__GOAL OF THE EXERCISE__
Without any pictures, output the records exactly as they are.
[INPUT — start]
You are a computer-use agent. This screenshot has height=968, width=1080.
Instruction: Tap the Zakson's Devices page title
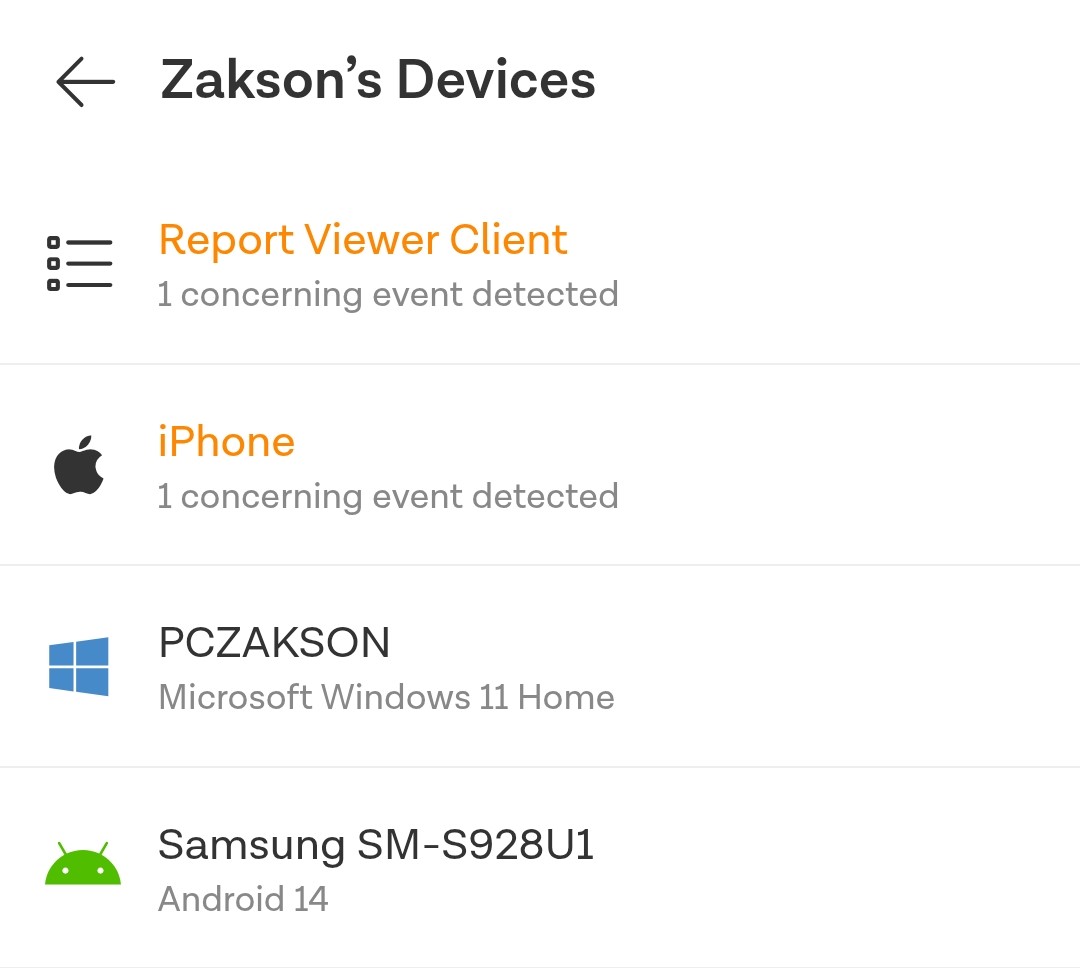point(377,80)
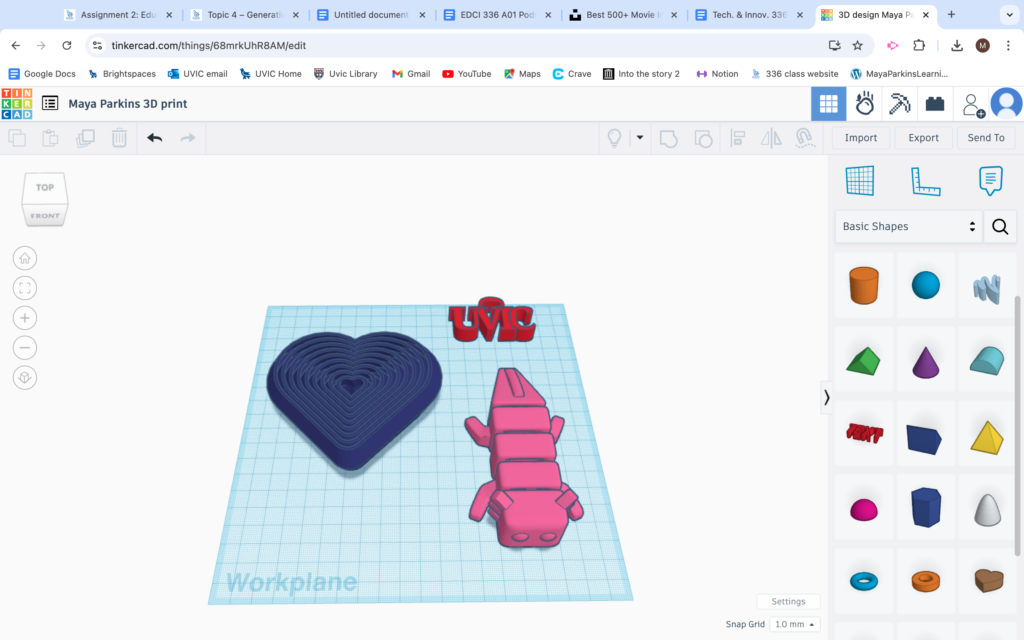
Task: Toggle show all hidden objects lightbulb
Action: [614, 138]
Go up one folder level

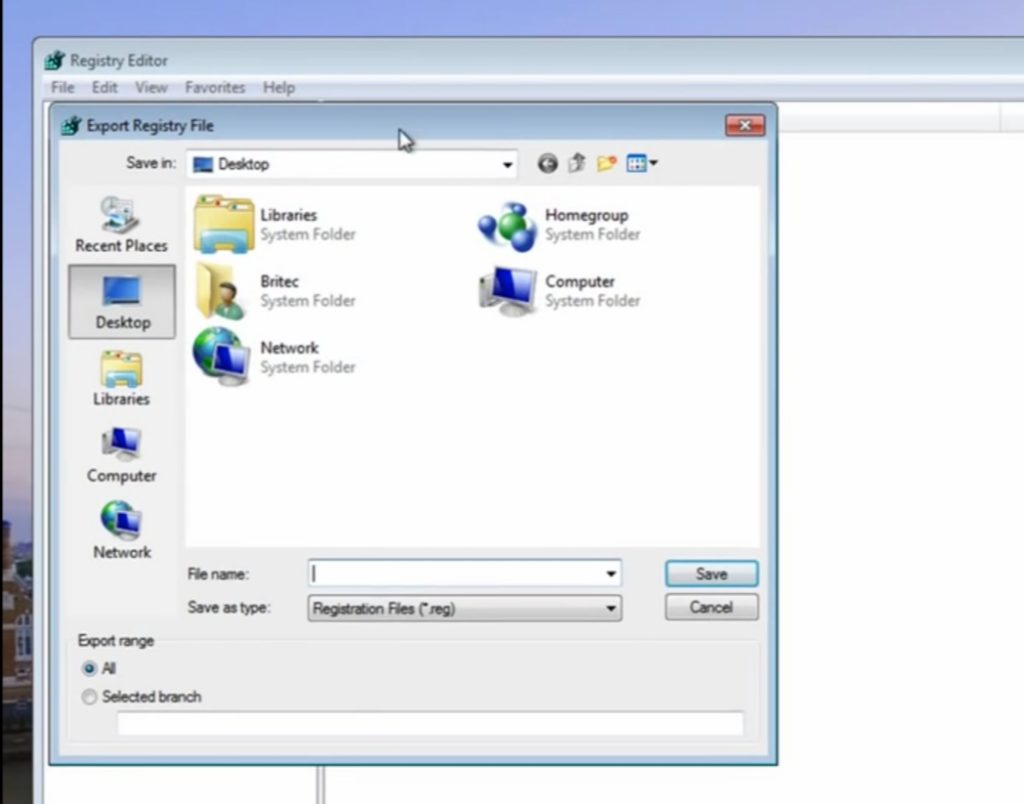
[INPUT — finish]
__ANSWER SECTION__
You are a computer-use agent. This screenshot has height=968, width=1080.
Instruction: Tap the Zakson's Devices page title
point(377,80)
Task: Toggle show all hidden objects lightbulb
Action: [614, 138]
Go up one folder level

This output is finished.